Despite being routinely acquired during MRI examination for triggering or monitoring purposes, the Electrocardiogram (ECG) signal recording and analysis remain challenging due to the inherent magnetic environment of an MRI scanner. The ECG signals are particularly distorted by the induction of electrical fields in the body by the MRI gradients. In this study, we proposed a new hardware and software solution for the acquisition of an ECG signal during MRI up to 3T. Instead of restricting the sensor bandwidth to limit these gradient artifacts, the new sensor architecture consisted in a higher bandwidth, higher sampling frequency and larger input dynamics, in order to acquire more precisely the ECG signals and the gradient artifacts. A signal processing based on a novelty detection algorithm and a blanking was then applied for improved artifact suppression.

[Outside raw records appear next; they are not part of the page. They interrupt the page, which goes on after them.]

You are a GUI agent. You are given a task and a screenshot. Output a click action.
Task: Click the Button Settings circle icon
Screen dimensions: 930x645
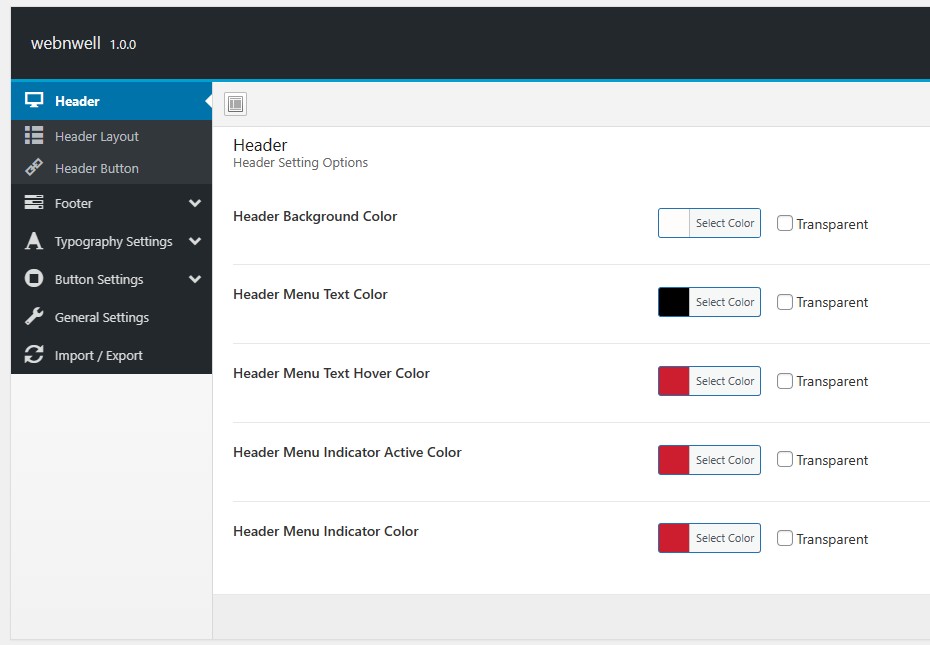coord(36,279)
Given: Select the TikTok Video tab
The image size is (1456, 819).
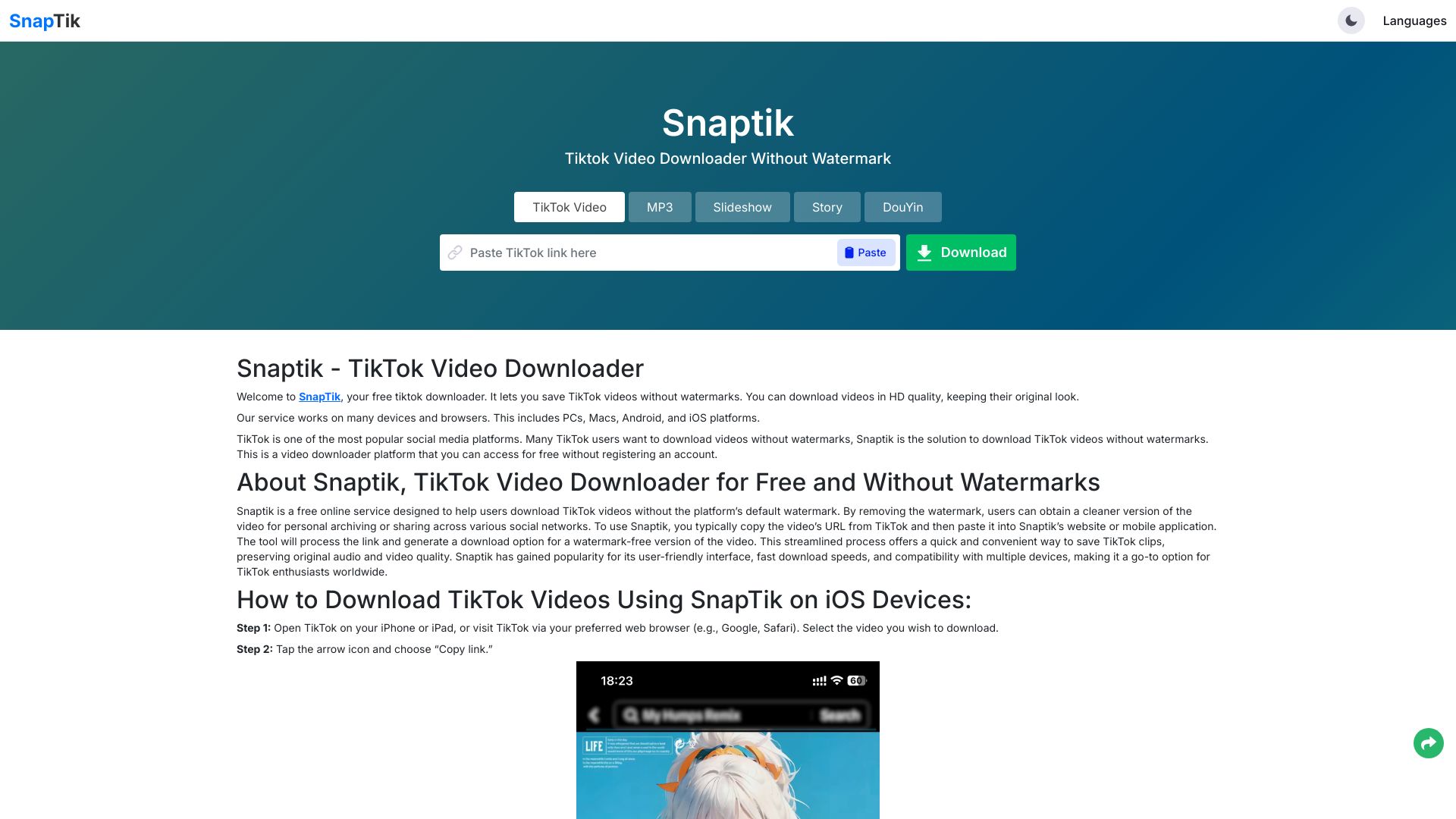Looking at the screenshot, I should pos(569,207).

The proposed sensor allowed acquiring the gradient artifacts more precisely, and these artifacts were recorded with peak-to-peak amplitudes two orders of magnitude larger than QRS complexes. The proposed method outperformed a state-of-the-art approach both in terms of signal quality (+9% "SNR") and accuracy of QRS detection (+11%). The proposed hardware and software solutions opens the way for the acquisition of high-quality of ECG gating in MRI, and diagnostic quality ECG signals in MRI.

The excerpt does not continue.